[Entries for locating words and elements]
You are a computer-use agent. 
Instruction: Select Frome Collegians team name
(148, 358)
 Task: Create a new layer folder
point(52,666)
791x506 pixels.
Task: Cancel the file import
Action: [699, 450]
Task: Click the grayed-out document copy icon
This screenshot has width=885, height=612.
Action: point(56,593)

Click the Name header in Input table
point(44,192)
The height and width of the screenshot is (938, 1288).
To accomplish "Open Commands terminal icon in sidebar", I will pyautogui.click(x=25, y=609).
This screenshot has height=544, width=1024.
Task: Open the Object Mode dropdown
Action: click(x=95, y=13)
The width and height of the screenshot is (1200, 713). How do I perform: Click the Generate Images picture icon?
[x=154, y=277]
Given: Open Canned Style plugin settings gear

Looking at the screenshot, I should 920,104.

» Aim:
Rewrite all the records above as a Markdown table with the columns "Number" and "Text", giving each line its own row and skipping blank lines.

» Task answer:
| Number | Text |
|---|---|
| 1 | You are a computer-use agent.  |
| 2 | Instruction: Select Frome Collegians team name |
| 3 | (148, 358) |
| 4 |  Task: Create a new layer folder |
| 5 | point(52,666) |
| 6 | 791x506 pixels. |
| 7 | Task: Cancel the file import |
| 8 | Action: [699, 450] |
| 9 | Task: Click the grayed-out document copy icon |
| 10 | This screenshot has width=885, height=612. |
| 11 | Action: point(56,593) |
| 12 | Click the Name header in Input table |
| 13 | point(44,192) |
| 14 | The height and width of the screenshot is (938, 1288). |
| 15 | To accomplish "Open Commands terminal icon in sidebar", I will pyautogui.click(x=25, y=609). |
| 16 | This screenshot has height=544, width=1024. |
| 17 | Task: Open the Object Mode dropdown |
| 18 | Action: click(x=95, y=13) |
| 19 | The width and height of the screenshot is (1200, 713). How do I perform: Click the Generate Images picture icon? |
| 20 | [x=154, y=277] |
| 21 | Given: Open Canned Style plugin settings gear |
| 22 | Looking at the screenshot, I should 920,104. |